WASHINGTON — Virgin Galactic’s second suborbital spaceplane won’t enter service in 2023 as previously planned because of demands on company personnel to both return the first spaceplane to flight and begin work on a next generation of vehicles.

In a Nov. 3 earnings call, Michael Colglazier, chief executive of Virgin Galactic, said the company was “prioritizing our resources” towards getting its SpaceShipTwo vehicle, VSS Unity, back into service in the second quarter of 2023 while ramping up design work on the Delta-class of vehicles slated to begin flights no earlier than late 2025.

Those efforts “will likely impact the pace of work on our second spaceship, VSS Imagine, and we are reassessing its schedule for entering commercial service,” he said. Later in the call, he ruled out having that vehicle ready before the end of next year. “We will not be in ’23 for commercial flights of Imagine.”

The company announced plans in March 2021 to develop VSS Imagine as the first of two “Spaceship III” vehicles, along with VSS Inspire. The vehicles look similar to VSS Unity but featured design improvements to reduce their weight, allowing them to fly six customers versus four on Unity, and enable a higher flight rate. At the time of the announcement, the company said flight tests of Imagine would begin later that summer.

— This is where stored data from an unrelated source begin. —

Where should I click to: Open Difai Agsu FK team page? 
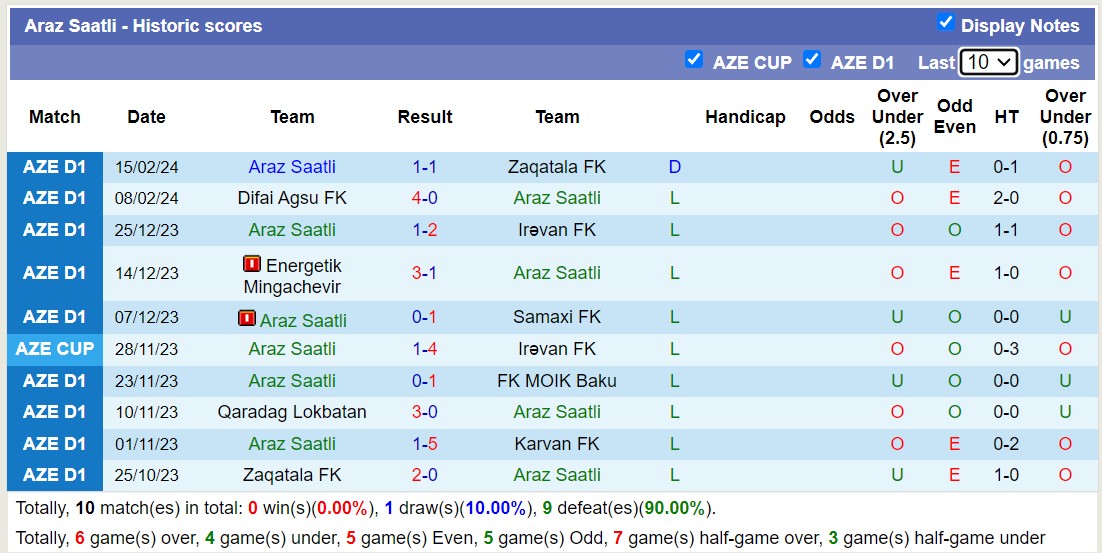coord(292,198)

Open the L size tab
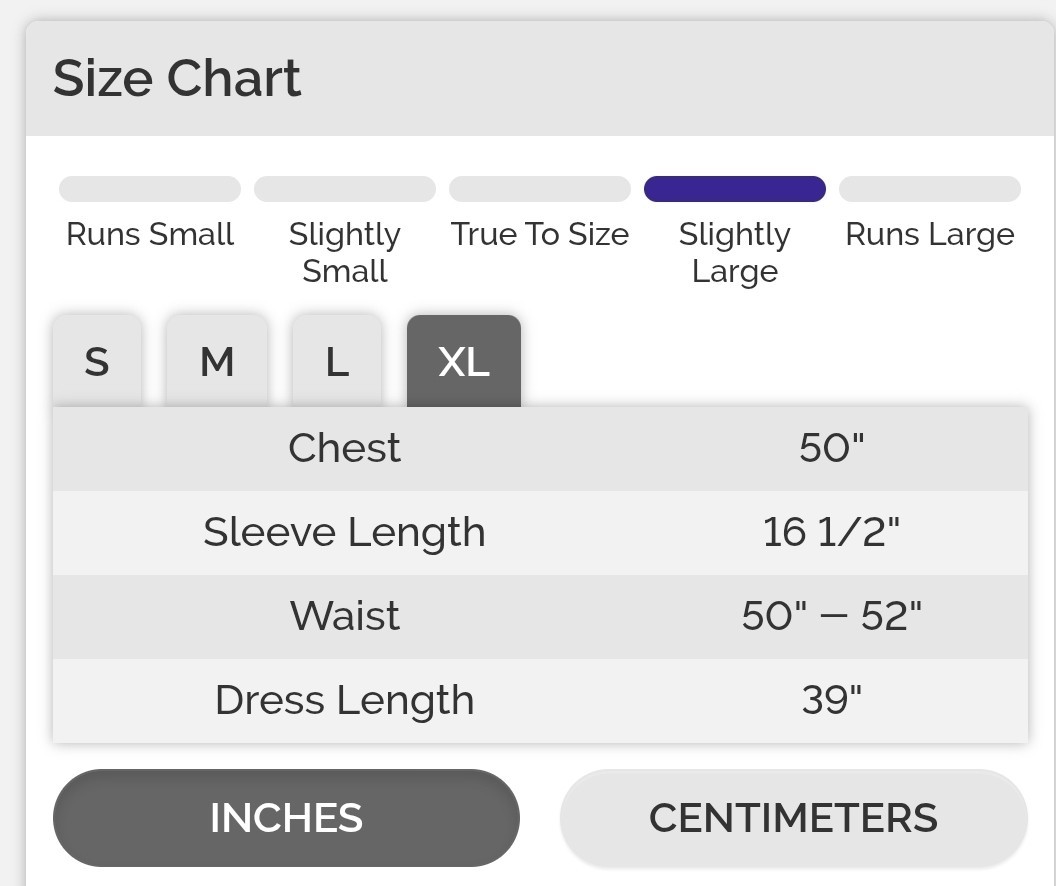point(337,361)
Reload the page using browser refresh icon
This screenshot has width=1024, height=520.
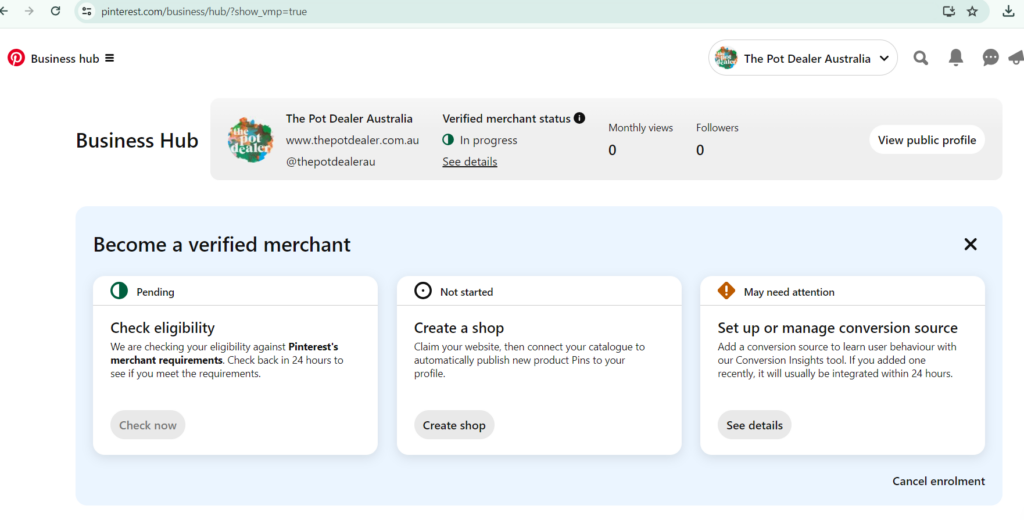click(55, 11)
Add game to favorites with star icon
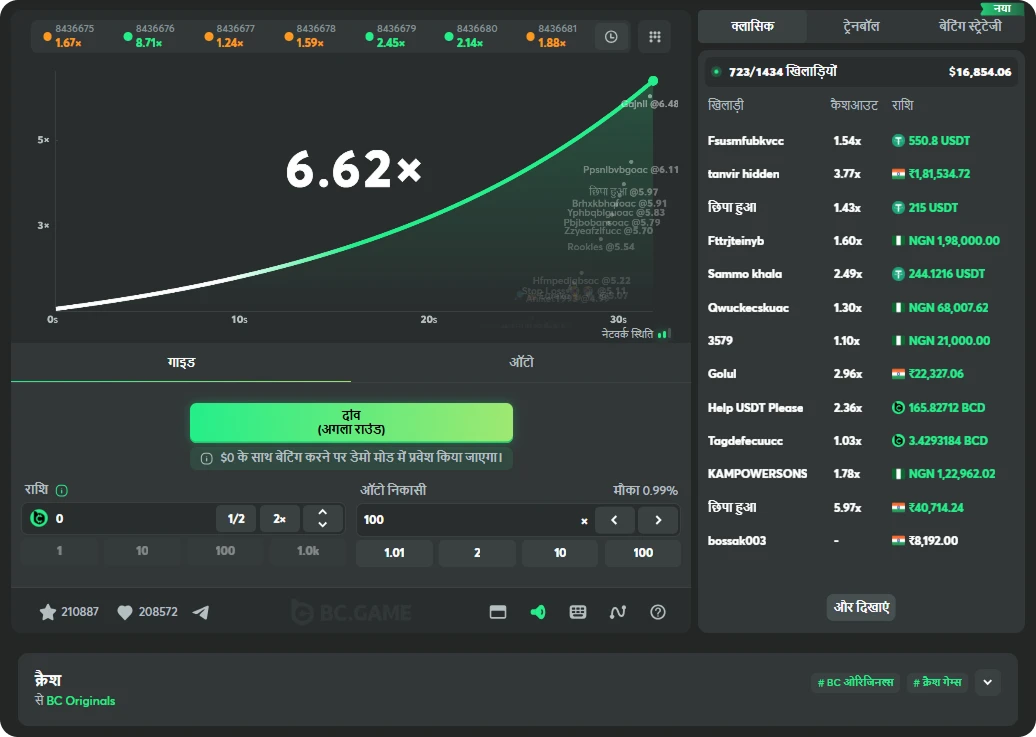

However, work on Imagine has been delayed by efforts to complete flight testing of Unity and, then, after it carried company founder Richard Branson to space in July 2021, undergo an extensive refurbishment along with its WhiteKnightTwo carrier aircraft, VMS Eve. At the same time, the company has been devoting more resources to the design of the Delta-class spaceplanes and next-generation carrier aircraft.

In its previous earnings call in August, Virgin Galactic said it expected to have Imagine in commercial service by the fourth quarter of 2023, a delay from an earlier date of mid-2023. The company had already deferred work on the second vehicle, Inspire.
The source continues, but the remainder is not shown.